HPQ (34.97): Barron's Cover is positive on Hewlett-Packard and CEO Mark Hurd: CEO Hurd can't offer any predictions as to when the current financial mess will end but does predict that HP will have modest earnings growth through next year. He says he is even more focused on profitability now. Under Hurd, the company has diversified its revenue and profits. He is known for cost-cutting but also for gaining market share. Barclays Ben Reitzes thinks the shares could climb to $47 once the broader market settles down. Recurring revenue accounts for about a third of revenue and about half of estimated '09 earnings. About 60% of sales are overseas. HP trades for 8.18x estimated '10 earnings while Dell (DELL) trades for 8.32x estimated '10 numbers and IBM (IBM) trades for 9x expected '09 numbers. Chuck Jones of Atlantic Trust thinks the shares could go into the low $50s when the market returns to normalcy. Bernstein's Toni Sacconaghi thinks the concerns over consumer exposure are overblown since inkjet supplies account for about 98% of the consumer profits. He sees the shares going to $40. The biggest help for margins and profits should come from the EDS acquisition where the long-term contracts and high operating margins should take some of the pressure off printing supply sales. HP says no material customer has exited after the acquisition.

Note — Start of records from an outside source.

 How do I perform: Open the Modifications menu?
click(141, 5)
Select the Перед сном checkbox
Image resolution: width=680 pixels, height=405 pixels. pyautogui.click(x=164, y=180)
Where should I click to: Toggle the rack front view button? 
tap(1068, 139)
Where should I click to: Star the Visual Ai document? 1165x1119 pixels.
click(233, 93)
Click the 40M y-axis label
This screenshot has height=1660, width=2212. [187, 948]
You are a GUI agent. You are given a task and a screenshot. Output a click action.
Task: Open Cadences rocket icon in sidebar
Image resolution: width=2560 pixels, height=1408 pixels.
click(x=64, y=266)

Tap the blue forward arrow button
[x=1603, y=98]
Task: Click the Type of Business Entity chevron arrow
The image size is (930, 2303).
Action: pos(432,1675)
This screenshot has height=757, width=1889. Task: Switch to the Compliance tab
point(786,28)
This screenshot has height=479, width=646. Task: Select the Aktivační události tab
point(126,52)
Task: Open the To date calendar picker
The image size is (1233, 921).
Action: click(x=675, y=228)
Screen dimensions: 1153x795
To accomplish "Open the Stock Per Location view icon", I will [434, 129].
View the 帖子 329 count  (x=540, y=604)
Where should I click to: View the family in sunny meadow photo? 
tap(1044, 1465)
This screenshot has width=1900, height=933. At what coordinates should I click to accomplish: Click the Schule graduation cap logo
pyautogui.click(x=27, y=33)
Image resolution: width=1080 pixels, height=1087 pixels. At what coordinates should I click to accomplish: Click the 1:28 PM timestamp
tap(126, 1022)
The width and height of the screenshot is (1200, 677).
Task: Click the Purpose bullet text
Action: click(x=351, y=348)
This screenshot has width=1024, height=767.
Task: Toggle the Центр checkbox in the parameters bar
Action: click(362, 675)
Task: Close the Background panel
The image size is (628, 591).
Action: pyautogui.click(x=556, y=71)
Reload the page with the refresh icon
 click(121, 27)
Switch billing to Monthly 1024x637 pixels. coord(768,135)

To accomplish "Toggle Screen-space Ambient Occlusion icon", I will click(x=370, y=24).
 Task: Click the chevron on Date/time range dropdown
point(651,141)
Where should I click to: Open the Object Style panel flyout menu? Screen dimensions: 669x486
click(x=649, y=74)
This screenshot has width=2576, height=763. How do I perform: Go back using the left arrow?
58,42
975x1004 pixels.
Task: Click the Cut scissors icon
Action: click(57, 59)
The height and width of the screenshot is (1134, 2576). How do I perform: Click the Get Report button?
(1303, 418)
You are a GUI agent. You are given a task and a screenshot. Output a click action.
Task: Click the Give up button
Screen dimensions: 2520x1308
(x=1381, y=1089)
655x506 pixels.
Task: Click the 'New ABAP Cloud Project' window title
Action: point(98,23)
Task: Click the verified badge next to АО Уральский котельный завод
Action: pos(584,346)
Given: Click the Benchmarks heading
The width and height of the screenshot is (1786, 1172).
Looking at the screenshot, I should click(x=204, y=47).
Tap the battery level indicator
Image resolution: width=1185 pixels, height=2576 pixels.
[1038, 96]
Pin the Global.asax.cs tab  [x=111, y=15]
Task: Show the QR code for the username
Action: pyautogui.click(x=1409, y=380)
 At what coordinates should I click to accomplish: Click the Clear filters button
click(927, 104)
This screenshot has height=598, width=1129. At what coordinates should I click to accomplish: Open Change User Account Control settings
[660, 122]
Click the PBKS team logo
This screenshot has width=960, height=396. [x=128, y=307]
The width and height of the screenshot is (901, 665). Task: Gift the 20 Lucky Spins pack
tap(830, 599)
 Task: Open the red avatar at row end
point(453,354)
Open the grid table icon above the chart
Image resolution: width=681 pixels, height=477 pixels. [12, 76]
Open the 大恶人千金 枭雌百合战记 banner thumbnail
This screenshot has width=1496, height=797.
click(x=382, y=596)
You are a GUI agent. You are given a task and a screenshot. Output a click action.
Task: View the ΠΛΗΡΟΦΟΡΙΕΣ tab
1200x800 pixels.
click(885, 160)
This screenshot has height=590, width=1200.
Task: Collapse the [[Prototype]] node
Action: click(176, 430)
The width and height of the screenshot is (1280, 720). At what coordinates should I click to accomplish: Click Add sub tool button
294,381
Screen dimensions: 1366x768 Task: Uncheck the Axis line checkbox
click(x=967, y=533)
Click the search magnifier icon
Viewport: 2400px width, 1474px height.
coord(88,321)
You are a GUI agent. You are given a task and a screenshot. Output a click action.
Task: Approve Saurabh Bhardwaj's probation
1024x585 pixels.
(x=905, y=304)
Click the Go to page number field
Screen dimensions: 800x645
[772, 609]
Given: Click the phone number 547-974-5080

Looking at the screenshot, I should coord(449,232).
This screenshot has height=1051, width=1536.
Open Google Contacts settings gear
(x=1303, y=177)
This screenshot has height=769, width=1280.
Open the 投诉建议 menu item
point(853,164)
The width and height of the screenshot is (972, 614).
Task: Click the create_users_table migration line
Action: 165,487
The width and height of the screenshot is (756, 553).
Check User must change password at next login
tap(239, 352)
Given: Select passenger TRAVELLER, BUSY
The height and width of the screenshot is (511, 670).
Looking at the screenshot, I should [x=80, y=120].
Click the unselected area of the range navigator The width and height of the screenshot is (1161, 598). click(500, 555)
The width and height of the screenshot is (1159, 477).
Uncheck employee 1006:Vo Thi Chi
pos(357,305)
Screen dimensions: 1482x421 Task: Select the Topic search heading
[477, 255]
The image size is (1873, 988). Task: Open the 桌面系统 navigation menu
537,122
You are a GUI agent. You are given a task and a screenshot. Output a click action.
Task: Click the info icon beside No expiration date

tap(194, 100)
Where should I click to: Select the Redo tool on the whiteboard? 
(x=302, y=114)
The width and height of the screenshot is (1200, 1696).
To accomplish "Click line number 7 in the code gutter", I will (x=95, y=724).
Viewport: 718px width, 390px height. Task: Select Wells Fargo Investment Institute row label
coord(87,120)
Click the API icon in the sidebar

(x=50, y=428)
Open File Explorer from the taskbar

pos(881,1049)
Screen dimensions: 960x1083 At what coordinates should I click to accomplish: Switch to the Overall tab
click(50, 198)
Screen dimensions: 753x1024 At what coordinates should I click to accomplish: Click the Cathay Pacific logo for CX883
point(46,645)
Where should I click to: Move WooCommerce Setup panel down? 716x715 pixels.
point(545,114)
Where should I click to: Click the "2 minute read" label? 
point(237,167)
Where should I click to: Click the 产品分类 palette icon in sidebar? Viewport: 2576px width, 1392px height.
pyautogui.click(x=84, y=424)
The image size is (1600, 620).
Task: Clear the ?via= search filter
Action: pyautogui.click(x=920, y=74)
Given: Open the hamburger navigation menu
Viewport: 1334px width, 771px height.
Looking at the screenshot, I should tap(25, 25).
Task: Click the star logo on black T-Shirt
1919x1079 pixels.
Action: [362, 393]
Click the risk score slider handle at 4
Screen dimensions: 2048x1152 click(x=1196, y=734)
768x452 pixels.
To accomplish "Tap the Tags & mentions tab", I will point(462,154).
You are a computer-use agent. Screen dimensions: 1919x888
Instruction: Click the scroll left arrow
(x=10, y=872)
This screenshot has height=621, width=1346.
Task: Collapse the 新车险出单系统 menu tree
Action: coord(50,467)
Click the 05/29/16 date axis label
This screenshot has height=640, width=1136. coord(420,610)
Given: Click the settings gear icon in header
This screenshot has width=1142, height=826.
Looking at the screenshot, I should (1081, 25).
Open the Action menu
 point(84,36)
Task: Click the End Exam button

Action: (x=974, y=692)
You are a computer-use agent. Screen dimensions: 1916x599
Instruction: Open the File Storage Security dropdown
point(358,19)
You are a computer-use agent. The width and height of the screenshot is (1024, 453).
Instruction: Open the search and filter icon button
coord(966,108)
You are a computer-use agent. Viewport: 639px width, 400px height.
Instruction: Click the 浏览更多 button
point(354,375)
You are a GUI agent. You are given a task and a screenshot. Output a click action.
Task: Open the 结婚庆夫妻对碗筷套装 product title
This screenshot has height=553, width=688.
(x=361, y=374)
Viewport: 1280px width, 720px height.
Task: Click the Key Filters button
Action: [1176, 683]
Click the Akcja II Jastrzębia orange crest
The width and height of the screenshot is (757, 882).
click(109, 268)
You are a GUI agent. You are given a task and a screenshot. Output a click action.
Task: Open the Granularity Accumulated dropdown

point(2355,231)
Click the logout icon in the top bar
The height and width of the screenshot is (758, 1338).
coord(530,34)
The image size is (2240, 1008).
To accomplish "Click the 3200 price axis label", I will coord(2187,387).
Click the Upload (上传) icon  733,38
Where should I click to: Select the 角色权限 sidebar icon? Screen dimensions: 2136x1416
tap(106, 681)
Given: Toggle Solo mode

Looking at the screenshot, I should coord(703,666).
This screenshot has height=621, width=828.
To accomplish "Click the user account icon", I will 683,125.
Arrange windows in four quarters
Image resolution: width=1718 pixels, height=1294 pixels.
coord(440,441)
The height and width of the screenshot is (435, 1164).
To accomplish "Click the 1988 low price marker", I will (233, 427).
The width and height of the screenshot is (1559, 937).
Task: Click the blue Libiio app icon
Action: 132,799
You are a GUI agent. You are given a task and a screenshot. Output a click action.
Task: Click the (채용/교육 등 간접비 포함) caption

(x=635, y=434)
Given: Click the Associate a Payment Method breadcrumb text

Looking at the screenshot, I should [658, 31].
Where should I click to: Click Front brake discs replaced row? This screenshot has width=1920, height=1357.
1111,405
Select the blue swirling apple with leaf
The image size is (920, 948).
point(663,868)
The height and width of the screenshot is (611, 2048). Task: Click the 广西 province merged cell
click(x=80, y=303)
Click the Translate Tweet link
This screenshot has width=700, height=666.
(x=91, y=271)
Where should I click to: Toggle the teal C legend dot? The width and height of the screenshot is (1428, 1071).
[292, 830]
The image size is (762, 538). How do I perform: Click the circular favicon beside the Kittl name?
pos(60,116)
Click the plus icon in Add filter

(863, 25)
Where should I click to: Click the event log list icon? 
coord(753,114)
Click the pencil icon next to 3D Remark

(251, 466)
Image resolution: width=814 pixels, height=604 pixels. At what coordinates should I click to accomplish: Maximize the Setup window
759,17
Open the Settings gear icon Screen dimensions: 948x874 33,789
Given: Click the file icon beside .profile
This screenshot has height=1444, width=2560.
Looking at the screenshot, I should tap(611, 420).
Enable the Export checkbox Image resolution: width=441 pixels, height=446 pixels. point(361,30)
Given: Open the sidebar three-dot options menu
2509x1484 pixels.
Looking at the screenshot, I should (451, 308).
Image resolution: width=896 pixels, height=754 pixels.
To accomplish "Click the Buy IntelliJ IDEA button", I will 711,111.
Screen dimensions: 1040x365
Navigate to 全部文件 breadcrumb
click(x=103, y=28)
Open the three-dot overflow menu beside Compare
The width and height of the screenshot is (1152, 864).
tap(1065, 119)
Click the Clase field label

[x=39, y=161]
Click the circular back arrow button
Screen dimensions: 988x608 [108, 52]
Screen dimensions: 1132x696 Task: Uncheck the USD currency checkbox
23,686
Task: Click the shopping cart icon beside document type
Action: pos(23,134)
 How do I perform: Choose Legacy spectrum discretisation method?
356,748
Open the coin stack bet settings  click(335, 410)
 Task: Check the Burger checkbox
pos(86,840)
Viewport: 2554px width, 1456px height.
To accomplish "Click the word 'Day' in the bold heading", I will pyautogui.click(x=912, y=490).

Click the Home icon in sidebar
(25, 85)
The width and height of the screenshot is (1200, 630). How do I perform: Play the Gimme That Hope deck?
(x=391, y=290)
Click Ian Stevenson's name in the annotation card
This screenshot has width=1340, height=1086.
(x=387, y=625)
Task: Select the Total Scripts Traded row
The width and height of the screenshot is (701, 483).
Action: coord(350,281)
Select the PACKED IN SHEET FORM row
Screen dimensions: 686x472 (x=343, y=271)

AAPL (85.81): Barron's Technology Trader notes the risks to Palm and RIMM with the iPhone now selling at Wal-Mart: The move by Wal-Mart (WMT) to start selling the Apple (AAPL) iPhone seems to be a bet that all types of consumers will buy relatively complex pieces of computing. The move could drive a wedge between Apple and competitors RIMM, Nokia and Palm.

Barron's summary:
Cover: Positive on Hewlett-Packard (HPQ) and CEO Mark Hurd, shares could climb into the $40s. Interview: Mark Roberts, founder of Off Wall Street Consulting Group, likes BRS, PHH and ASML and would short HRC, SYK and PSYS. Lead Articles: Conditions are worse for credit card issuers than investors realize, COF is the best positioned of the pure plays for funding; The concerns over Linn Energy LLC (LINE) seem misplaced, stock could go into the $20s; Streetwise notes that reversion to mean plays are no longer sure things, suggests going long RIG and shorting NE; the selloff in Millicom (MICC) seems overdone, stock could rise by more than 25%; positive on preferred stocks, especially adjustable rate preferreds from financials; Other Voices says it is time that Americans stopped lying about correctly timing the market and admit that they were caught just like everyone else; Editorial suggests ways to exit the current financial mess including ending tax subsidies or specialized treatment, except for an energy tax to make the U.S. frugal energy consumers, and opening up all markets to true competition. Columns: The Trader is positive on Saks Fifth Avenue (SKS), cautious on '09; Asia Trader looks at the current state of Asia and recounts the past year; Euro Trader recounts the many issues that seemed important in '08 but weren't; Current Yield sees a further contraction in corporate bond spreads, suggests LQD, FSICX, LSBRX and RPSIX as a way to play it; The Striking Price considers the merits of covered call writing; Commodities Corner notes the speculative frenzy that gripped many markets in '08; Preview notes the selling of oil and gas leases by Pennsylvania to companies like COG and XTO; Follow Up notes the systemic risks in China; Up and Down Wall Street considers the past year and notes the Dogs of the Dow for 2009 are BAC, GE, PFE, AA, DD, T, VZ, MRK, JPM and KFT with yields ranging from 4.32%-9.31%; Economic Beat suggests spending the Obama economic stimulus on infrastructure repair and helping out state and local budgets and not adding in an economic stimulus element; D.C. Current suggests that President Bush can restore some dignity to the Oval Office by not crassly profiteering once he leaves office; Speaking of Dividends is positive on REITs because of an IRS ruling to let them pay a significant portion of their dividends in stock, thereby conserving cash; Technology Trader notes the risks to Palm and RIMM with the iPhone now selling at Wal-Mart.